## begin Text to read

NFL

Unbeaten Saints Seem Parity-Proof

This piece was supposed to be about parity. About two of the NFL's four remaining unbeaten teams losing and about why New England's 16-0 2007 regular season was so remarkable.

In other words, about why no one will match that soon. Or ever.

That's still probably true. But the Saints are making a lot of believers after falling behind 24-3 Sunday, then outscoring Miami 43-10 in the last 30 minutes and two seconds to win 46-34. How many interceptions does Darren Sharper, who will turn 34 in nine days, have to return for touchdowns before we'll starting wondering if New Orleans can emulate the Patriots?

The Saints probably can't. What probably will happen is what happened to Minnesota in Pittsburgh on Sunday, when the Steelers handed the Vikings their first loss with some good bounces and a bad game-turning "tripping'' call that everyone but the folks in Ron Winter's crew seemed to think was terrible.

In other words, play the Super Bowl winners on the road, get some bad bounces and bad calls and a game is gone. After all, the Vikings' win over the 49ers came on a last-play semi-"Hail Mary'' to Greg Lewis, a receiver who had just been picked up off the street.

This was a trap game for New Orleans.

They had played their "game of the century'' last week, spending their bye week preparing for their battle of unbeatens with the Giants at the Superdome, then taking apart New York's injury-depleted secondary 48-27. Sharper had an interception return for a TD in that one, too -- it just didn't count because there was a late hit on Eli Manning on the play.

This one looked over when the Dolphins led 24-3 late in the first half. They looked like they might score again when Davone Bess lost a fumble at his own 47 with 1:43 left. Replay reversed a Marques Colston TD and then the Dolphins called time out, leading Sean Payton to decide to go for a TD from the 1-yard line instead of kicking a field goal.

Drew Brees went in for the score to make it 24-10.

Game over. You knew the Saints, the better team, would win it after that.

Sharper's deflected interception return, the 11th interception return TD of his 13-year career, to start the second half made it 24-17 -- the scores were exactly 1:04 apart. The "rout'' was on.

## end Text to read
## begin Listed records

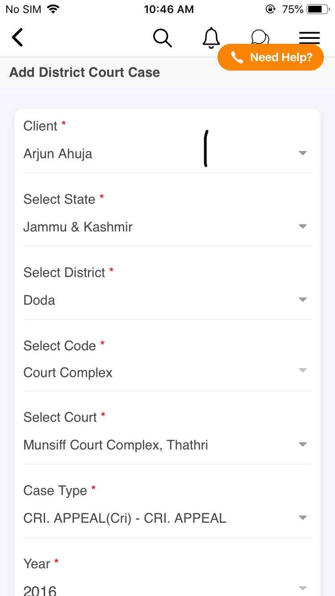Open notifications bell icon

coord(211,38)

## end Listed records
## begin Listed records

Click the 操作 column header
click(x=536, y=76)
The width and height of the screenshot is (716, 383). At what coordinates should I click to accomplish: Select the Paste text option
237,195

## end Listed records
## begin Listed records

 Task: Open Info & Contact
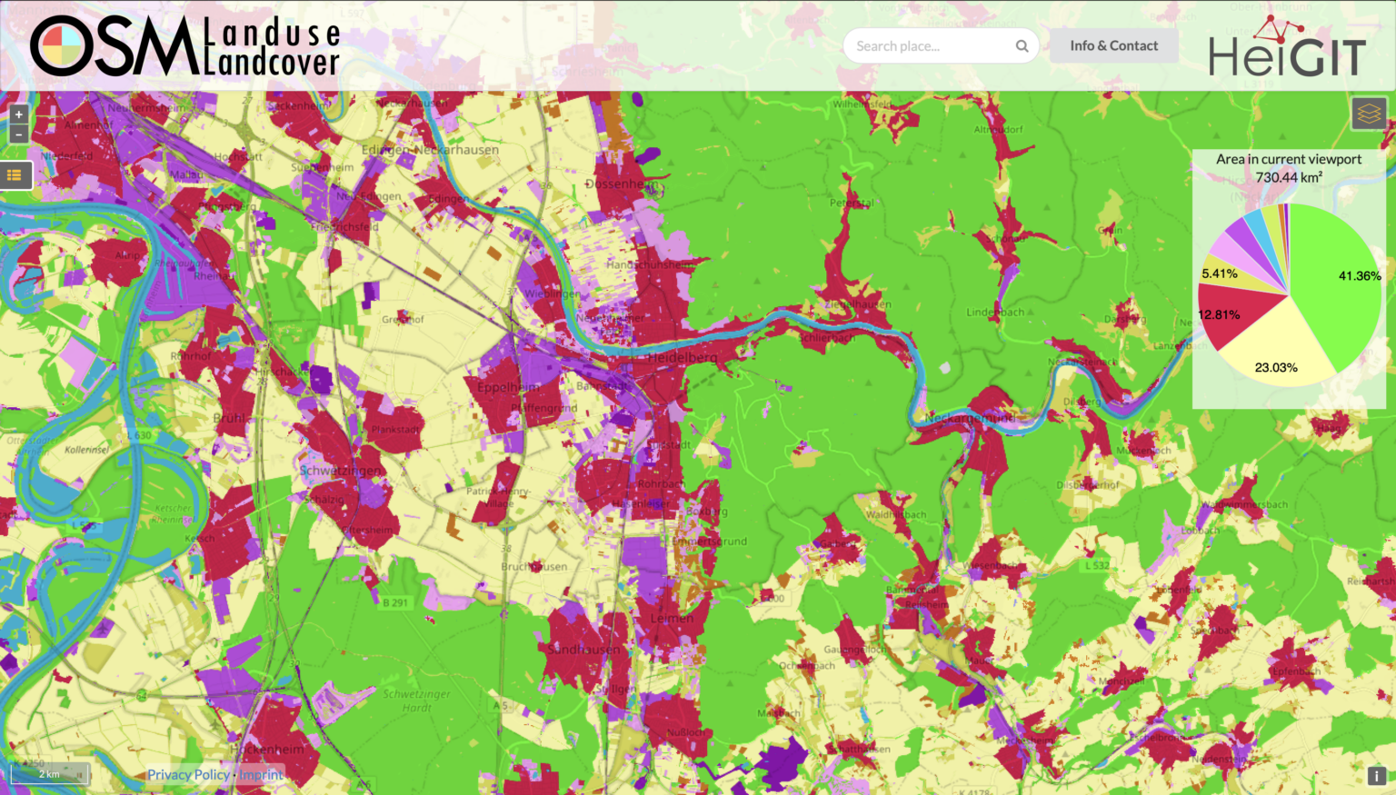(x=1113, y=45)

## end Listed records

Challenge A: In the article on the unbeaten Saints, list every person named by full name, in the order they first appear.
Challenge B: Revise the article on the unbeaten Saints by reproducing the passage that begins with the words containing "They had played" and ends with "make it 24-10.", substituting "Miami" for every occurrence of "Dolphins".
Challenge C: Resume the article on the unbeaten Saints after its final sentence and carry it forward.

Final result A: Darren Sharper, Ron Winter, Greg Lewis, Eli Manning, Davone Bess, Marques Colston, Sean Payton, Drew Brees

Final result B:
They had played their "game of the century'' last week, spending their bye week preparing for their battle of unbeatens with the Giants at the Superdome, then taking apart New York's injury-depleted secondary 48-27. Sharper had an interception return for a TD in that one, too -- it just didn't count because there was a late hit on Eli Manning on the play.

This one looked over when the Miami led 24-3 late in the first half. They looked like they might score again when Davone Bess lost a fumble at his own 47 with 1:43 left. Replay reversed a Marques Colston TD and then the Miami called time out, leading Sean Payton to decide to go for a TD from the 1-yard line instead of kicking a field goal.

Drew Brees went in for the score to make it 24-10.

Final result C:
But let's delve into the main question: can anyone finish this season unbeaten?

The three teams without a loss now are the Saints, Colts and Broncos. And the answer should be no. Because what happened to the Vikings in Pittsburgh on Sunday should happen to all of them -- bounces, calls, what have you, like a bad game equal to New Orleans' bad first half. Even in 2007, the Patriots spent the first ten games blowing people out and the last six narrowly escaping defeat three times.

Before, of course, losing to the Giants in the Super Bowl.

The Saints have one advantage.

Like their game against the Giants, the toughest teams left on their schedule come to New Orleans: Atlanta a week from Monday; New England on Nov. 30, and Dallas on Dec. 19. Their toughest road game will be at the Falcons on Dec. 13, and if they're unbeaten then, the pressure will really start to mount. They've got consecutive road games at St. Louis and Tampa in a couple of weeks (maybe this should be about the potential of another team going winless.)

Indy or Denver will lose a game -- unless they tie when they meet in Indianapolis on Dec. 13.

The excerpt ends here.